Parlament Europejski nie chce rozmawiać o Jałcie

Niezależna Gazeta Obywatelska

ujazdowskiZ inicjatywy Prawa i Sprawiedliwości oraz Prawicy Rzeczypospolitej złożono w Parlamencie Europejskim wniosek o przeprowadzenie debaty i przyjęcie rezolucji Parlamentu w mijającą właśnie 70-tą rocznicę układów jałtańskich.

Kazimierz Michał Ujazdowski przypomniał, że Parlament Europejski niejednokrotnie zajmował się wydarzeniami historycznymi, upamiętniając m.in. rocznicę wybuchu I wojny światowej. „Nikt, kto szanuje solidarność europejską i szanuje prawdę nie może przejść obojętnie wobec Jałty, która drastycznie podzieliła Europę i odsunęła jedność europejską o 50 lat” – powiedział europoseł PiS.

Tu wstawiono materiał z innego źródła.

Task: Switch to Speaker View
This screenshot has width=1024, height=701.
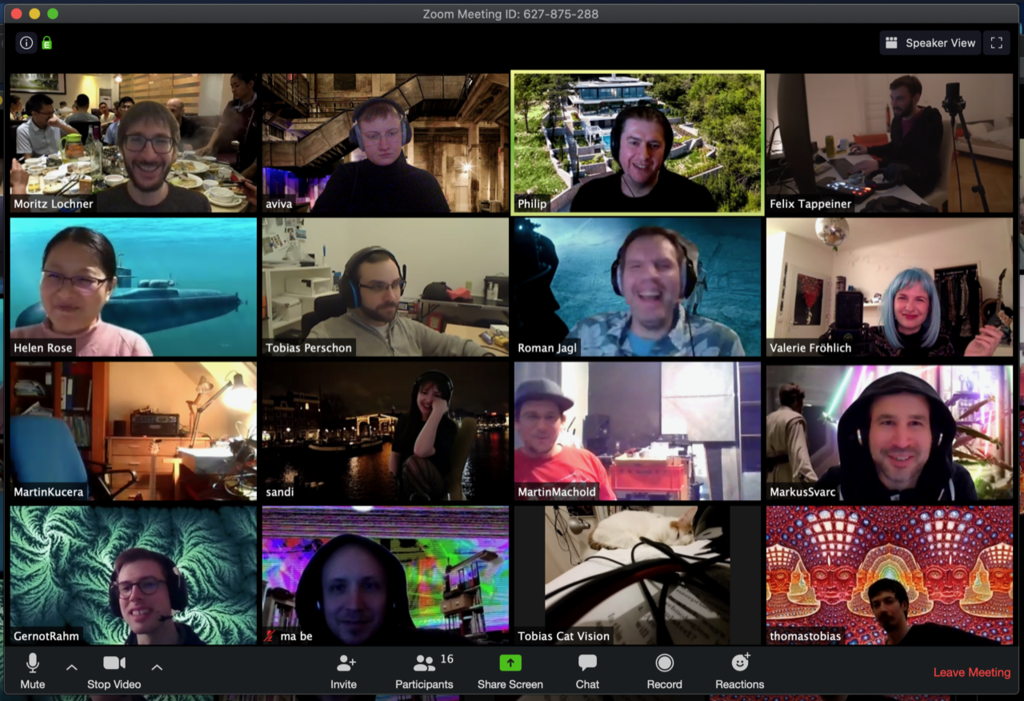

„To jest fakt niezwykle ważny nie tylko dla Rumunów, Bułgarów, Łotyszy, Estończyków, Polaków, Czechów, Litwinów, Słowaków, Chorwatów, ale dla wszystkich ludzi, którzy szanują solidarność europejską, dlatego apeluję do koleżanek i kolegów ze wszystkich formacji politycznych o to, byśmy nie byli obojętni wobec jednego z najważniejszych wydarzeń w historii Europy” – wezwał Kazimierz Michał Ujazdowski.

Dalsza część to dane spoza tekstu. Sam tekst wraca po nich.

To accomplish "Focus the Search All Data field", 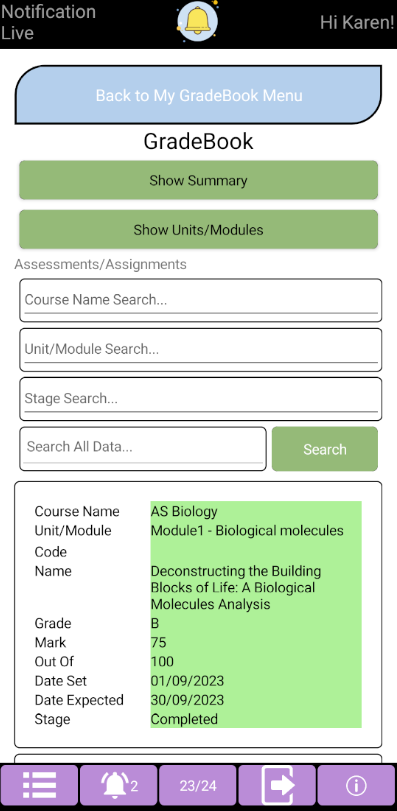I will click(x=143, y=449).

Marek Jurek podkreślał, że dla połowy państw Europy układ sił zbudowany w Jałcie skutkował permanentnym zagrożeniem bezpieczeństwa, ale dla Polski i większości państw Europy środkowej i wschodniej oznaczał utratę wolności.

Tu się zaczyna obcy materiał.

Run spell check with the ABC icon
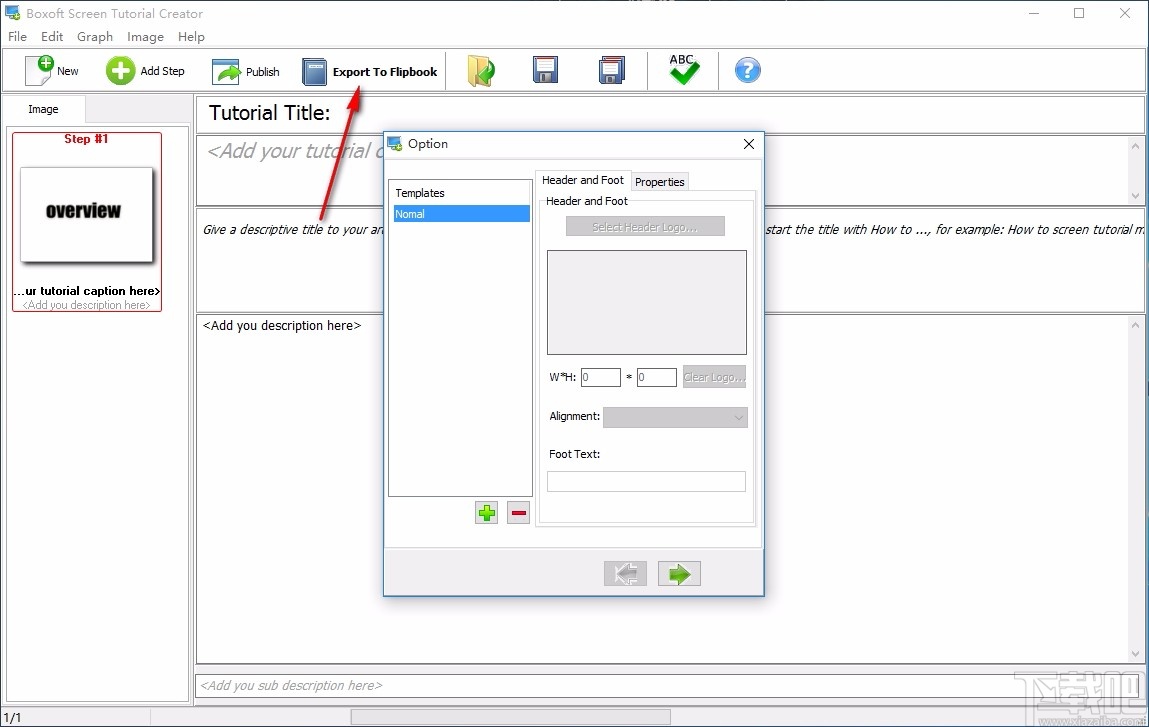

„Jesteśmy przekonani, że waga tego wydarzenia zasługuje na to, by Parlament Europejski, przez szacunek dla historii europejskiej, uczcił to wydarzenie poważną debatą analizującą wnioski, jakie wypływają dla współczesności z tragedii jałtańskiej i żebyśmy zakończyli tę debatę przyjęciem stosownej rezolucji” – mówił europoseł Prawicy Rzeczpospolitej.

Wniosek został odrzucony 63% większością.